ノーアウト満塁でクリンナップ。絶体絶命のピンチを無失点で切り抜けた私たちはまるで勝ったかのような盛り上がりでベンチへと戻る。そんな私たちを監督は拍手で迎え入れてくれた。

「よく堪えた。瑞姫、最高のピッチングをしてくれたよ」
「いえ」

満更でもない表情の瑞姫。それも監督の指摘があったからこそなんだけど、彼はそんなことなど口にすることもなく次の話に移る。

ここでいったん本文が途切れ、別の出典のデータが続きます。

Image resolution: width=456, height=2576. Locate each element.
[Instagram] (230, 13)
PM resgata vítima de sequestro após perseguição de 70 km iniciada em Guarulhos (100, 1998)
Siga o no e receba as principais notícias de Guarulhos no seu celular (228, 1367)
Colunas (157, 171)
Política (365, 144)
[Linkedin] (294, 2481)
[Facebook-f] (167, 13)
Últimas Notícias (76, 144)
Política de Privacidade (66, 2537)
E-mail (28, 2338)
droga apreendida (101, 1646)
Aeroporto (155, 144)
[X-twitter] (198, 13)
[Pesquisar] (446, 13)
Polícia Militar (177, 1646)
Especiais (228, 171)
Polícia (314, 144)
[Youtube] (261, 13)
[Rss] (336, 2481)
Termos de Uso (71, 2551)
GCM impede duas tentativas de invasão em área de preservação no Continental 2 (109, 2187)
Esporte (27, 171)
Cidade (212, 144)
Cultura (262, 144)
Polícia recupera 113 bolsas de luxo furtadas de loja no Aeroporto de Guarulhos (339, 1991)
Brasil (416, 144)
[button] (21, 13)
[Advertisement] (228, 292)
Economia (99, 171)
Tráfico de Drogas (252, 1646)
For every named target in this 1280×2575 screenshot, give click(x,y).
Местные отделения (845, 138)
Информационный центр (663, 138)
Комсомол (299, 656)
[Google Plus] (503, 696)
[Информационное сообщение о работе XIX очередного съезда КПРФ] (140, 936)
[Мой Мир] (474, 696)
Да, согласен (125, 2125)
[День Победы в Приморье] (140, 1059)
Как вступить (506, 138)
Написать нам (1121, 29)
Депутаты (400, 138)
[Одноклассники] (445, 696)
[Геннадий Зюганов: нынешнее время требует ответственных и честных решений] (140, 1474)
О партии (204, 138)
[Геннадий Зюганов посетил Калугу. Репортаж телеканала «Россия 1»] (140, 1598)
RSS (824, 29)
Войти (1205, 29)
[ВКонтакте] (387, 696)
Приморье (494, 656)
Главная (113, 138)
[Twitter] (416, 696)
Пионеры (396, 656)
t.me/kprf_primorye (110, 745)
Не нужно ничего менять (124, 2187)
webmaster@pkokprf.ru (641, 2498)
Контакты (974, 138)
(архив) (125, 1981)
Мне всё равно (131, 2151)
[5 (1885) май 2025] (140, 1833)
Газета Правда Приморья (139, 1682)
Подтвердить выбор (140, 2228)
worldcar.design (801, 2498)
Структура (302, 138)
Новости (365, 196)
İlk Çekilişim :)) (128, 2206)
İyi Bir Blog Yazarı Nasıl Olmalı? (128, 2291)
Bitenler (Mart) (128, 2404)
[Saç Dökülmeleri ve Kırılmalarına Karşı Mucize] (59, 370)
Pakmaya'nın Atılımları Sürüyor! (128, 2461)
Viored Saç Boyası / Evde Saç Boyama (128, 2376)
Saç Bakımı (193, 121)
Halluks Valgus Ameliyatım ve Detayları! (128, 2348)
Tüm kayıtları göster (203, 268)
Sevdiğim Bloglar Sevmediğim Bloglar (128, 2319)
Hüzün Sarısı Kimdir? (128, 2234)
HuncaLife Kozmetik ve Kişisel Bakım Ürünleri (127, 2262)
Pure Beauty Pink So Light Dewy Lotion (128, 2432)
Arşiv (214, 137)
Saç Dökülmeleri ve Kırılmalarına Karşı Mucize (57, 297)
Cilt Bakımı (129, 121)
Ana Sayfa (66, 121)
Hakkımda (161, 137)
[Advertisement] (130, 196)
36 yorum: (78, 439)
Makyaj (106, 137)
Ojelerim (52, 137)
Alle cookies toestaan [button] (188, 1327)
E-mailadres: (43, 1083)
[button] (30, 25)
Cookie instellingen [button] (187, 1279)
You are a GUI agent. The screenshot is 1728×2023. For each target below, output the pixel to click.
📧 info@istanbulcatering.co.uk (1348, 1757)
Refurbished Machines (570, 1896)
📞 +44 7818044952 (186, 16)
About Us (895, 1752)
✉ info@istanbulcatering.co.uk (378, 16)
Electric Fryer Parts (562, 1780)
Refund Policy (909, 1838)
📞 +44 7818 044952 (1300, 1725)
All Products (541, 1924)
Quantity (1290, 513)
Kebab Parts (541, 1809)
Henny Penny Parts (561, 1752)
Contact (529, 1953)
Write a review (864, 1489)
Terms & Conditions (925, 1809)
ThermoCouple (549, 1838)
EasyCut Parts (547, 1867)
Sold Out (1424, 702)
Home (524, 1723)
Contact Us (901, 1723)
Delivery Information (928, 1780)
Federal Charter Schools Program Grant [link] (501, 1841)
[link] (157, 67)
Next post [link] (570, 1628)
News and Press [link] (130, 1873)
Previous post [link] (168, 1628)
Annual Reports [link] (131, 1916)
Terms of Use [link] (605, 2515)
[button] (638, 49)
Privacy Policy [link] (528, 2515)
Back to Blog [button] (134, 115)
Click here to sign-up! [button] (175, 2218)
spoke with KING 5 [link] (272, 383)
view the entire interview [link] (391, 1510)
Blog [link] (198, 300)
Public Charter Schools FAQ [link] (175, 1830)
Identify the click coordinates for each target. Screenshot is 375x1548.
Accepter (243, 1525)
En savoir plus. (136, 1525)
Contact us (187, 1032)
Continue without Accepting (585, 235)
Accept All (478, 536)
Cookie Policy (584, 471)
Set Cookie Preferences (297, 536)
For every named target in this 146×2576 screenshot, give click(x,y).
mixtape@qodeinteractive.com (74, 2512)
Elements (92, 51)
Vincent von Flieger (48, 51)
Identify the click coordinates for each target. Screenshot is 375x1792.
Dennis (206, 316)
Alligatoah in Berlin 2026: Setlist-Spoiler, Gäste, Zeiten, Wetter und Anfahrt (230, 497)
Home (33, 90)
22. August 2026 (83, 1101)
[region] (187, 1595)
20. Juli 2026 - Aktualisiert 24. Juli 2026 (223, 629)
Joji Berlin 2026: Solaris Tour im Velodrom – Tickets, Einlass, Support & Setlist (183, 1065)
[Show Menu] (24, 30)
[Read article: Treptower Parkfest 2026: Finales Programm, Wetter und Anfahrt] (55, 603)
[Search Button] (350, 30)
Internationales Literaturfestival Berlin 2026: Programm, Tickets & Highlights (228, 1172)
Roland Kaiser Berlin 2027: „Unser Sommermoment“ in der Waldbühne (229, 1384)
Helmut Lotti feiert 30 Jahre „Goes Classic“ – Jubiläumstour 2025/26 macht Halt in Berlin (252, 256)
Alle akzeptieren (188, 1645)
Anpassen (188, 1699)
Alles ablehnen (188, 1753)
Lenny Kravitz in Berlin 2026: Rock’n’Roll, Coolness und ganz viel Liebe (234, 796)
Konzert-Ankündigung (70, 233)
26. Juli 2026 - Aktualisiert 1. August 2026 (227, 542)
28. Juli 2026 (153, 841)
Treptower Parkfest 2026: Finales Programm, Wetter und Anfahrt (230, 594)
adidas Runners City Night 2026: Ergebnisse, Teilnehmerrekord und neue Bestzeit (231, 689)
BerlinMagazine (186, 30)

「最終回だ!!ピンチを凌いだ。あとはお前たちの持てる力を全部ぶつけてこい!!」
「「「「「はい!!」」」」」

この回は7番から。本来なら美穂さんの打順だけどここは恵さんが代打として打席に向かう。

「莉愛、繋ぐからね」
「はい!!」

恵さんはバッティングなら莉子さんたちにも決して劣らない。ただこの打席がこの大会での初打席。緊張しているかと思ったけど、そんな様子もなく彼女は打席でソフィアさんと相対する。

「狙うなら初球だな」

防具を外しているところで監督がボソリと呟いた。ほとんどデータがない打者が打席に立てば相手は無難な攻め方しかできない。逆にいえばそこを突けばヒットを打つことも可能だ。

しかしその狙いを読んでいたのかバッテリーが選択したのは内角低めへのストレート。これに恵さんはバットを出しかけるも腕を畳み切れなかったため空振り1ストライクとなった。
















第三者side

「いいスイングするねぇ」

初球から振ってくることは想定していたが、予想よりも打撃が得意そうなバッターのスイングを見てカミューニは驚いたような声を出す。

「でもミートは弱そうですね」
「そうかなぁ?俺にはわざと空振りしたように見えたけど?」
「えぇ?そうですか?」

あのまま打っていれば内野ゴロになっていた。それを避けるために軌道修正したと読んだカミューニ。その予想は当たらずも遠からずといったところ。

(ストレートだったから振りにいったけど、あまりにもコースが良すぎた。空振りしようと思ったけどそもそも当たらないくらいに)

ソフィアの投球は読み切れていなければ捉えられないほどの球速とコースに決まっていた。そしてそれに気が付いていたのは恵とリュシーだけだった。

(変なスイングになってたけど、この人反応もいい。これは下手な投球をするのはよくないなぁ)

リュシーはここでムービングを選択。バットコントロールがうまいならとそれを逆手に取ることを選んだ。

(引っかけてくれ)

祈るような気持ちで選んだ配球。この判断は決して間違いとは言えないだろう。しかしそれはピッチャーが失投をしなければである。